All that to say, I’m excited about the Series this year, but somehow I miss the Rio.

Back to the Present

New this year at the WSOP is the $550 Mini Mystery Millions. There are currently some other mysteries, namely, when the Final Table of the Main Event is going to take place, and where we can watch it. Currently, there is no date given.

Opinions on the litter box formerly known as Twitter have ranged from concern that we will return to the November 9, to the theory that the WSOP is trying to make sure they won’t be competing for viewers with the semi-finals of the World Cup.

This just in: the WSOP will in no way be competing for viewers with the World Cup. World Cup Soccer is the most popular sporting event on the planet. Poker is fun to watch for some people, but more fun to play, especially when there’s a great football match showing on the telly. Apropos of nothing, I hate it when you’re playing poker, and they’re showing poker on TV. I feel like I’m in an Escher painting.

We have learned that there will be free live streaming every day on the WSOP YouTube channel of all tournaments except the Main Event. Will the Main be behind a paywall? No, according to a just-released interview with Daniel Negreanu.

I have heard rumblings about where it’s going to land, but I can’t confirm yet. I will say that my Kalshi wager promises a big payday if I’m right and the Final Table is only available at movie theaters on closed-circuit television like the Ali-Frazier fights of the 70s.

What Fresh Hellmuth Is This?

The other day Phil Hellmuth Jr. tweeted, “We’re in the middle of a poker boom right now.”

He received a lot of pushback from casino cash game regs, and also from reality.

Cash games have dwindled as rake has ramped up, particularly here in Los Angeles, where an unscientific sampling of my home game found that playing cash at Commerce or The Bike is way down. Home games, some for very high stakes, have filled the gap for a lot of regs.

The nice thing about a home game, instead of sitting under the florescents at Hollywood Park, you’re playing in a nice family home. It’s not as nice when the family turns out to be the Gambinos, but you get what I’m saying.

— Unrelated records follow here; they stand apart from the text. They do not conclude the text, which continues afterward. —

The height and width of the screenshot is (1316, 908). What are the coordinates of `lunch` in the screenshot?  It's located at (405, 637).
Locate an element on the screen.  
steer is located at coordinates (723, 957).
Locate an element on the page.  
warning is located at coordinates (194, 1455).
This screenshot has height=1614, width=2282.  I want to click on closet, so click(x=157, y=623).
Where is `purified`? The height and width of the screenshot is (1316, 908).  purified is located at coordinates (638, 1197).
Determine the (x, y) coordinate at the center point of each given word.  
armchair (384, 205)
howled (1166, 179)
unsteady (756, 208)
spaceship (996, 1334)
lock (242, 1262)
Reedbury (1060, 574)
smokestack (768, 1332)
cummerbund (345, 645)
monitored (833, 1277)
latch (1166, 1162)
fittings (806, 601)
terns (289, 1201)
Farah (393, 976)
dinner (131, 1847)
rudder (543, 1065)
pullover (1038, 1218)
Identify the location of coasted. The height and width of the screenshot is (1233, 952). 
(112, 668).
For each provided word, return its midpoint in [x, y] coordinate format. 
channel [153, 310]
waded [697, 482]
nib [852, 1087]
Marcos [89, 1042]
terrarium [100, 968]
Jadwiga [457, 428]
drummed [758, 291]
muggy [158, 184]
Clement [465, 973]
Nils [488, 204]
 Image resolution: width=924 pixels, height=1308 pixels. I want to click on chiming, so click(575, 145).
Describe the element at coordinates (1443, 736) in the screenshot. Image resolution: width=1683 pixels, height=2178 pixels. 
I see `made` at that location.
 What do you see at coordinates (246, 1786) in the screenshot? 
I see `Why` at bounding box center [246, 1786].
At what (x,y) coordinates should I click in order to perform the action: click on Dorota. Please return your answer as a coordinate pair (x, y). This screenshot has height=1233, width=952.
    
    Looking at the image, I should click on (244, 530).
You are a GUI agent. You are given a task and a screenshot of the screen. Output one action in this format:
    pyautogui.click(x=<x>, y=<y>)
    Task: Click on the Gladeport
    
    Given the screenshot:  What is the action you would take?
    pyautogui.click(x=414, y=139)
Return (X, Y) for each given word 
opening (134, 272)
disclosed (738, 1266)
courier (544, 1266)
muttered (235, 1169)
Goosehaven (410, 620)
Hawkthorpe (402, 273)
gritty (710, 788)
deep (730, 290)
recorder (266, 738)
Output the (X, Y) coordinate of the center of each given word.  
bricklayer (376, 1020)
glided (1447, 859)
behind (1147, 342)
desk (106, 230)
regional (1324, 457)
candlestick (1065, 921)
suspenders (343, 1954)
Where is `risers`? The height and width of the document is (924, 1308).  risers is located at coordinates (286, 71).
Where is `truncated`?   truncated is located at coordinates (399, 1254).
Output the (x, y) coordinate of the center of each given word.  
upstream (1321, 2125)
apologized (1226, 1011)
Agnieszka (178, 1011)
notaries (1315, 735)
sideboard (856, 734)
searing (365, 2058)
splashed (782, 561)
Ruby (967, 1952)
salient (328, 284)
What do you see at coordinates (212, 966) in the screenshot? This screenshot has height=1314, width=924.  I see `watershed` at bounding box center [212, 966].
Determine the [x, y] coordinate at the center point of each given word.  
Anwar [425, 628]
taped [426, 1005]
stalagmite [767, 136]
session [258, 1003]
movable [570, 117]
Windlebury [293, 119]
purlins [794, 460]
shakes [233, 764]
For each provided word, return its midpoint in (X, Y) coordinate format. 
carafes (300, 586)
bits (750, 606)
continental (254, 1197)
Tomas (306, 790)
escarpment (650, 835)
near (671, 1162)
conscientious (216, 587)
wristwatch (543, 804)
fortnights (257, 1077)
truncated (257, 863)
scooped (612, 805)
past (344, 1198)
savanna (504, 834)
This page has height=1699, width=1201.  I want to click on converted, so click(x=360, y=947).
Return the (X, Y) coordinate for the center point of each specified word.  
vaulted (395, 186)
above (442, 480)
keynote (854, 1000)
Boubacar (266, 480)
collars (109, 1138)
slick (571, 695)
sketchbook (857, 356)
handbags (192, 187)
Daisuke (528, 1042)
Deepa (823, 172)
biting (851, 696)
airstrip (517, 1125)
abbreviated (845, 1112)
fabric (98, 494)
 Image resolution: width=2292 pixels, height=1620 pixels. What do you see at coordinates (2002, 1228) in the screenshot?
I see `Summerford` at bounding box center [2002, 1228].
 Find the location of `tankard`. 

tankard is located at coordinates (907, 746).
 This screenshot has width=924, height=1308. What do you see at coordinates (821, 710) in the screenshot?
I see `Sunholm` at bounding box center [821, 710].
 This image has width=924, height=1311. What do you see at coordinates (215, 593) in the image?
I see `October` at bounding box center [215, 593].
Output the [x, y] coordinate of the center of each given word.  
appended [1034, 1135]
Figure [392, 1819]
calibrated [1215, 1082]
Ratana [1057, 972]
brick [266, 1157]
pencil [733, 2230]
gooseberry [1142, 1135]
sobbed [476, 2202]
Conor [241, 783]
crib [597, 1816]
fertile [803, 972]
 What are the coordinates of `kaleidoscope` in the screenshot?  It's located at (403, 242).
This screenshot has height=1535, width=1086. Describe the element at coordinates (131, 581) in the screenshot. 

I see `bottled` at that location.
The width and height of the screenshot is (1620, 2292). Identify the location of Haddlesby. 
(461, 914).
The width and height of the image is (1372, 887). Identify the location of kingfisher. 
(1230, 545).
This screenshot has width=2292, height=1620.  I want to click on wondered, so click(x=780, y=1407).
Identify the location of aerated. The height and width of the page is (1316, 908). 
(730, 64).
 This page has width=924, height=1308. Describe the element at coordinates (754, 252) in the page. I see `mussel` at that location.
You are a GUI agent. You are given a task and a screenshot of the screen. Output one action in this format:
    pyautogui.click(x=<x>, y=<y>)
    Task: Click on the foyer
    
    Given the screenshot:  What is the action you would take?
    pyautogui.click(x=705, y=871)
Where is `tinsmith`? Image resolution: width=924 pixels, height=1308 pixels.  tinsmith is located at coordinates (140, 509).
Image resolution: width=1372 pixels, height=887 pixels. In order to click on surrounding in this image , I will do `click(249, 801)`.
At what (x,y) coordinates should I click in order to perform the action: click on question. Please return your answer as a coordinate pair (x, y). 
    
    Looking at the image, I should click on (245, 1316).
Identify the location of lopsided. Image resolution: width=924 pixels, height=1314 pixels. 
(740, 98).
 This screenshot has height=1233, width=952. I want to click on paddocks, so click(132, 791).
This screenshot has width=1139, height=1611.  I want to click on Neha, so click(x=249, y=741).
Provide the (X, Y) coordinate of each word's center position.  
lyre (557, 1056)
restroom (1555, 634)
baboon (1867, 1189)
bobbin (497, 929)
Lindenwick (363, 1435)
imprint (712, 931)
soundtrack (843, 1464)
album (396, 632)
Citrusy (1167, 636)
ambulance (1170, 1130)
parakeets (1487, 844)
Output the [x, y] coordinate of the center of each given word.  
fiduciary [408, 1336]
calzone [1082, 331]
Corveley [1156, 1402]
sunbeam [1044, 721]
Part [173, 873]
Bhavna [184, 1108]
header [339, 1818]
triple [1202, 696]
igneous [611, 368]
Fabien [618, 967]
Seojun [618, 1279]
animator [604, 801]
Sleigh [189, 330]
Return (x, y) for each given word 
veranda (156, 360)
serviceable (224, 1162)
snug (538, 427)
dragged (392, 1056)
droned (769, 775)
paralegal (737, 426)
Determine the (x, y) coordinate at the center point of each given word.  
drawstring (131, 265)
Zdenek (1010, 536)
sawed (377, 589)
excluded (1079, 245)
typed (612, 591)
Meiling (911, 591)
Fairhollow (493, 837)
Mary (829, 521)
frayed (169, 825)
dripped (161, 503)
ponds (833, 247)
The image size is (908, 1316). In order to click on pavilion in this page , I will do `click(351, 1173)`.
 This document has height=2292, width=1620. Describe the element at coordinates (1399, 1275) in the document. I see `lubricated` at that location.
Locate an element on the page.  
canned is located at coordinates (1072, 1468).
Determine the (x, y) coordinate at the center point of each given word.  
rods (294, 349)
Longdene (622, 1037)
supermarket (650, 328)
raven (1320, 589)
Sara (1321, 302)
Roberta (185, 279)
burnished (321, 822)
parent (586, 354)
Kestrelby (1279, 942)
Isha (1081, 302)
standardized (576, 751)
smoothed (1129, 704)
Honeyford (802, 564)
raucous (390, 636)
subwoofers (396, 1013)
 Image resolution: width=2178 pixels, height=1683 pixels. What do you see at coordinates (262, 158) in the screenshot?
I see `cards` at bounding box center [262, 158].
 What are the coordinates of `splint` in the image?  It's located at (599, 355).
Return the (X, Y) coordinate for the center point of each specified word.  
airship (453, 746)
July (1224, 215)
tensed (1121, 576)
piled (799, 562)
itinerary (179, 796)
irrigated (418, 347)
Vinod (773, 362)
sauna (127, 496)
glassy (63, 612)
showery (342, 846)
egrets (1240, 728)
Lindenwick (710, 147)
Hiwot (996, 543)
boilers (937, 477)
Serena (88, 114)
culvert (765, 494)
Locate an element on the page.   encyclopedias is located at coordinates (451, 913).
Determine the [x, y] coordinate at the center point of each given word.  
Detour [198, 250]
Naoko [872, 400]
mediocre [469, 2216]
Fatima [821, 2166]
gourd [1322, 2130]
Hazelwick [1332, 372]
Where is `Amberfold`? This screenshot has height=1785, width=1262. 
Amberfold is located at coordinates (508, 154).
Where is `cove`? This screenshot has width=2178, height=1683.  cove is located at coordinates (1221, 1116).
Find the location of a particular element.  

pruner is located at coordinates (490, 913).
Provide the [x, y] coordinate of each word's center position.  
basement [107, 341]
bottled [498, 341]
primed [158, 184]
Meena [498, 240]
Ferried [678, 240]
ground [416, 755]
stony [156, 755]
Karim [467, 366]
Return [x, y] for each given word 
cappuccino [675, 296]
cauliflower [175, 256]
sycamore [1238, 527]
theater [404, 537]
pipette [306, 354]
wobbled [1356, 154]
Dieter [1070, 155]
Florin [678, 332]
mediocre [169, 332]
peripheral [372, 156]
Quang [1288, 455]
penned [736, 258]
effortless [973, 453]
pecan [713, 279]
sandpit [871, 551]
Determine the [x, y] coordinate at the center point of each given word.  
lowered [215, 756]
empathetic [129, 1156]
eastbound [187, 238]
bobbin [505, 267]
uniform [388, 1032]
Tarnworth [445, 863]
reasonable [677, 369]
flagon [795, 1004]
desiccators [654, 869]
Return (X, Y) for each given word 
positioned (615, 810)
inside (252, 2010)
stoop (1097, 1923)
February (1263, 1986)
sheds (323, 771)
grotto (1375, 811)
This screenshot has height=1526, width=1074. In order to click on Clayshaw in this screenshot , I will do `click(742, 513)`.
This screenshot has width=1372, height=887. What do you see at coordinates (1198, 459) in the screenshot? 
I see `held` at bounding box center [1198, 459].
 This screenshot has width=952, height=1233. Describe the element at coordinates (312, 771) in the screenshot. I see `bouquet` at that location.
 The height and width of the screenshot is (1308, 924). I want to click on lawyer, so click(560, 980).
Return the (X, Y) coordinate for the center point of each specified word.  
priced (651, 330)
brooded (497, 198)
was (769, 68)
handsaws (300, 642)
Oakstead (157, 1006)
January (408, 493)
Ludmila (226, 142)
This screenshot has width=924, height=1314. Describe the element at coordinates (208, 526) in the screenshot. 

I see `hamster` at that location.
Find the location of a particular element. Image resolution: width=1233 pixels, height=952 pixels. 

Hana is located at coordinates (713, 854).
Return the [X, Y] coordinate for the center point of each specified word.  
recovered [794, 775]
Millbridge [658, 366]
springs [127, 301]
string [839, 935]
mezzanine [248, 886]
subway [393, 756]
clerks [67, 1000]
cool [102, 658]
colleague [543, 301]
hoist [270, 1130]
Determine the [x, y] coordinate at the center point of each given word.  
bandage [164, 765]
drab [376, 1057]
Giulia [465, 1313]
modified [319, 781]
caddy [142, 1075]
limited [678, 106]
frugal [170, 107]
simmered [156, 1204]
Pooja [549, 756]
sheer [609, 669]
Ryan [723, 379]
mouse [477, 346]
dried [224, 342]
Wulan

The Steaming Hand of The Week….

i have my limits commerce hand

The first entry into this recurring feature has to be a hand played at Commerce Casino’s LAPC right here in beautiful, sunny south Cal. On the first hand of the final table of the Commerce Classic, a million-dollar guaranteed tournament, Erick Ordonez opened with QQ and Duey Dong called in the small blind with KQ.

The flop was Q89. Of course, money went in with the top set vs. the top pair second kicker. Then, on the turn, when a fourth diamond appeared, Dong led out with a donk bet. Ordonez called, and the river was dealt a fifth diamond for a flush on the board.

It went check, check. Ordonez showed his meaningless set of queens, and Dong mucked his hand face down. Had he turned his hand over, they would have chopped, but the pot was pushed to Ordonez. Controversy was immediately touched off there at the table and then on the vomitorium formerly known as Twitter.

Some players said that the cards should speak, and the chop should have happened, even though Dong made a mistake. Tournament Director Matt Savage weighed in that the result was correct since you have to show a hand to win, and cards can’t speak if they’re in the muck.

I feel bad for Dong, but he’ll be alright. Afterall, we’re in the middle of a poker boom.